Because non-oxygenated hemoglobin absorbs more red light and oxygenated hemoglobin absorbs more infrared light, the pleth looks at how much light makes it through when the vessel dilates (systole) compared to when it is relaxed (diastole).
Because the pleth waveform measures the distance the light travels between pulsations, it is prone to artifact from moving. This can be seen in most helicopters during the initial ascend or in the back of an ambulance on Milwaukee streets.
The probe and sensor are detecting variable distances that are not consistent. Even though the SPO2 is within an acceptable range, the reading should be scrutinized, and attempting to remove the artifact should be the next step. This may be as simple as placing a rolled-up blanket or pillow under the arm.
In addition to movement, another form of "noise" is ambient lighting. Fluorescent lights have a wavelength very similar to that of red light. Because more red light passes through oxygenated hemoglobin, the fluorescent could trick the pulse oximeter into thinking that the SPO2 is higher than it actually is. The LED from the pulse oximeter records the ambient lighting in between the flickers of its own light and determines the "dark signal."
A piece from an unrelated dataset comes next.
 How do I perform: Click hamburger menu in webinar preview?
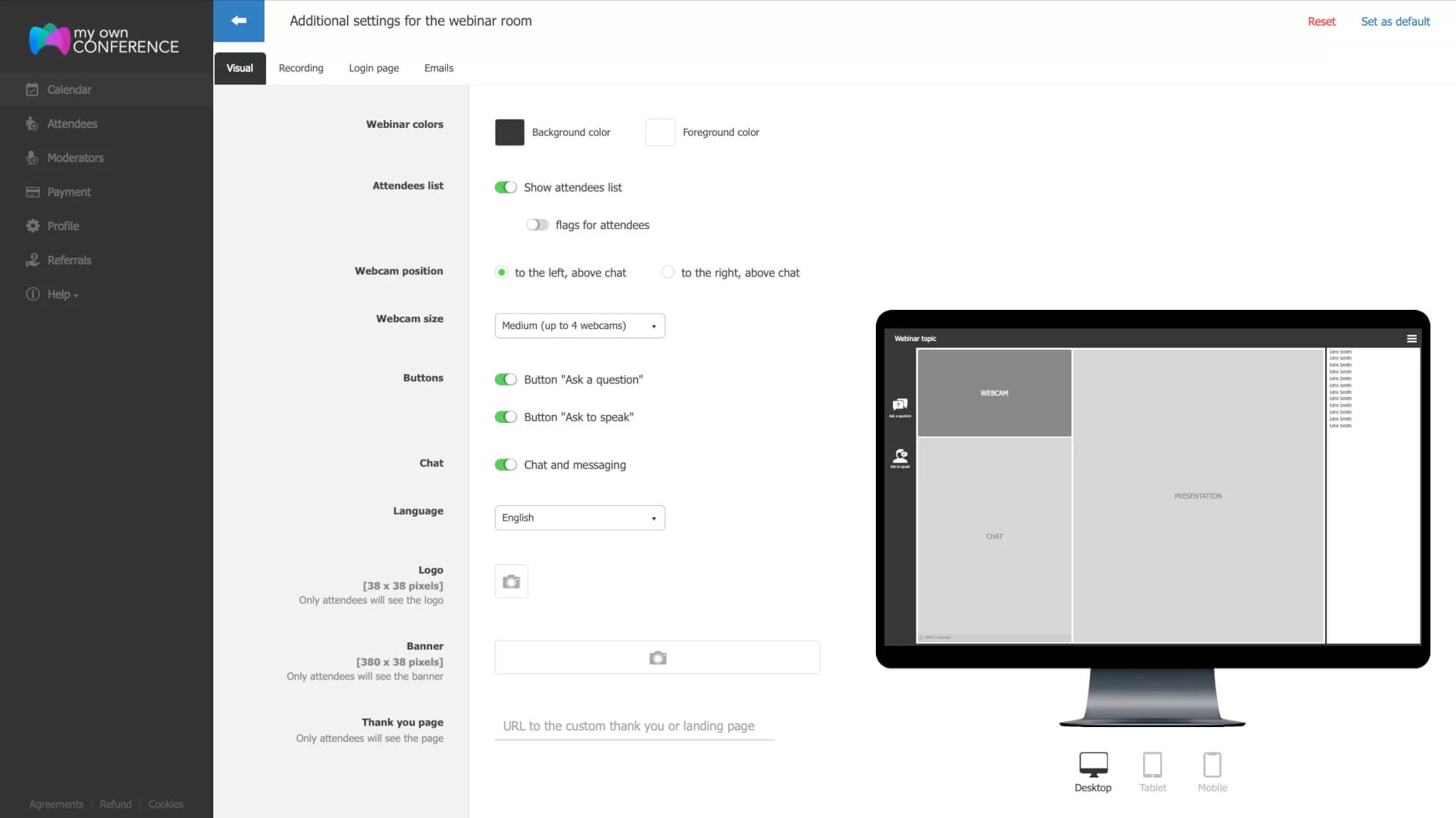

Similar to how the ECG utilizes the right leg electrode to detect and filter out consistent noise, The lighting that exists when the pulse ox light is off is assumed to be ambient lighting.
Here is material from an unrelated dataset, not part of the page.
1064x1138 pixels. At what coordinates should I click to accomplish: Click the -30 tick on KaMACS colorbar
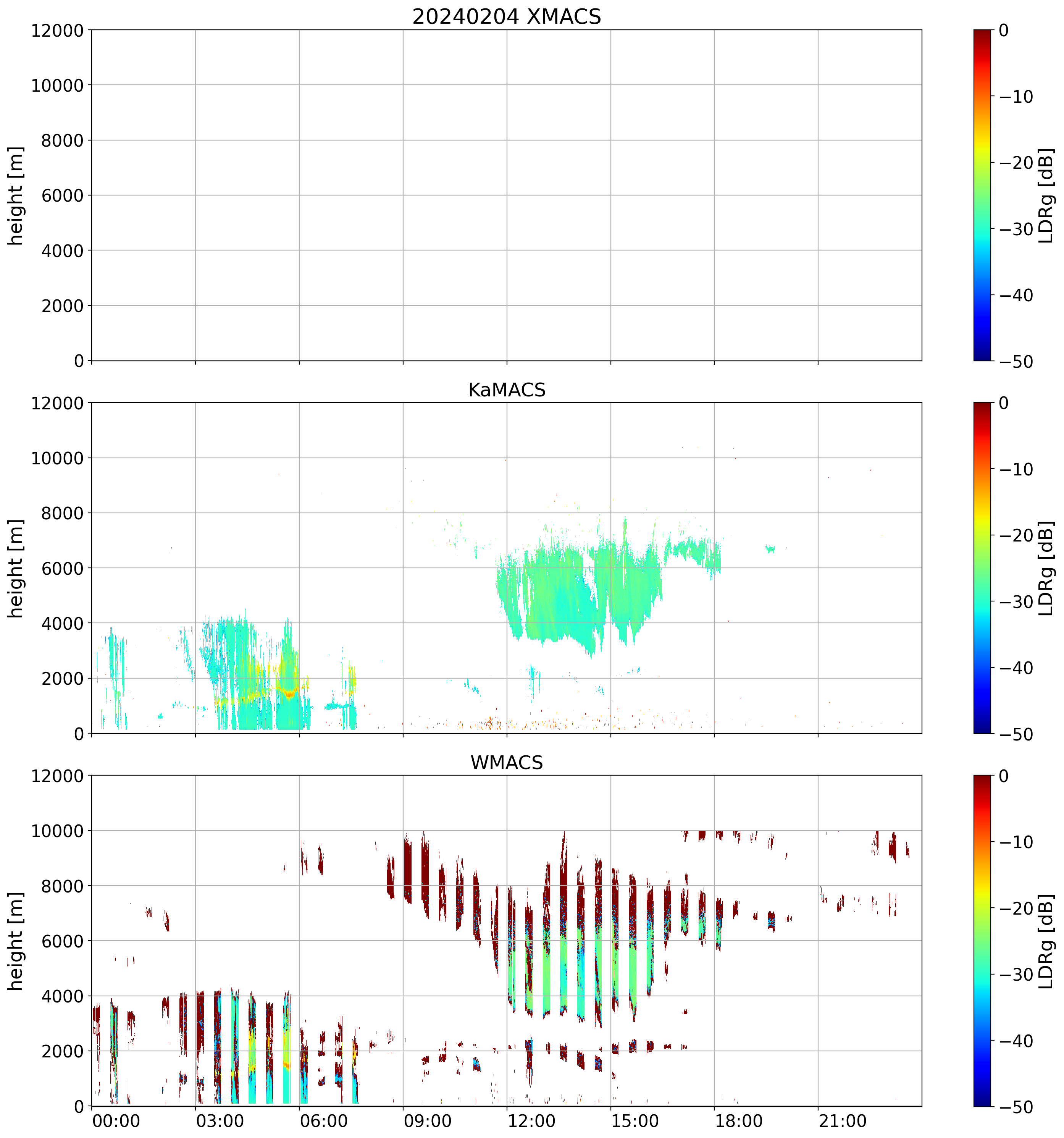pos(1017,601)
The problem is when the ambient lighting is not consistent. This may happen with the flicking of the sun through the rotor blades in a helicopter or the sun passing through the ambulance window during transport.
Nail Polish (False Low)
Nail polish, particularly black, blue, or green, can reduce the amount of light that is detected by the sensor and underestimate oxygenated hemoglobin. This would cause a false low, meaning the oxygenation is higher than we think. The best practice is to remove the nail polish. However, if nail polish removal is unavailable, turning the SPO2 sensor to transmit through the side of the finger instead of through the nail bed can help improve accuracy.
Melanin Concentration (False High)
While underestimating someone's oxygenation is not ideal, overestimating oxygenation can lead to delayed detection of hypoxia. During COVID-19, a study found that populations with high melanin concentrations (black, Hispanic, and Asian) overestimated oxygenated hemoglobin, causing a delay in treatment. This is because melanin absorbs infrared light & UV light, similar to oxygenated hemoglobin. Does this mean that populations with high melanin concentrations should always get oxygen? Of course not, but with this information, the clinician should err on the side of caution and always ask if the numbers from our tools match the patient's clinical presentation.
Conclusion
Technology has provided the modern-day clinician with valuable tools to aid in assessing and quickly identifying life-threatening conditions that require timely intervention. A clinician who knows how to weed through the noise and find a signal of truth amongst the array of diagnostics available will serve their patient best.
References:
Babbs C. F. (2012). Oscillometric measurement of systolic and diastolic blood pressures validated in a physiologic mathematical model. Biomedical engineering online, 11, 56. https://doi.org/10.1186/1475-925X-11-56
Fluck, Robert R., et al. "Does ambient light affect the accuracy of pulse oximetry?."Respiratory care 48.7 (2003): 677-680.
Sinex, James E. "Pulse oximetry: principles and limitations."The American journal of emergency medicine 17.1 (1999): 59-66.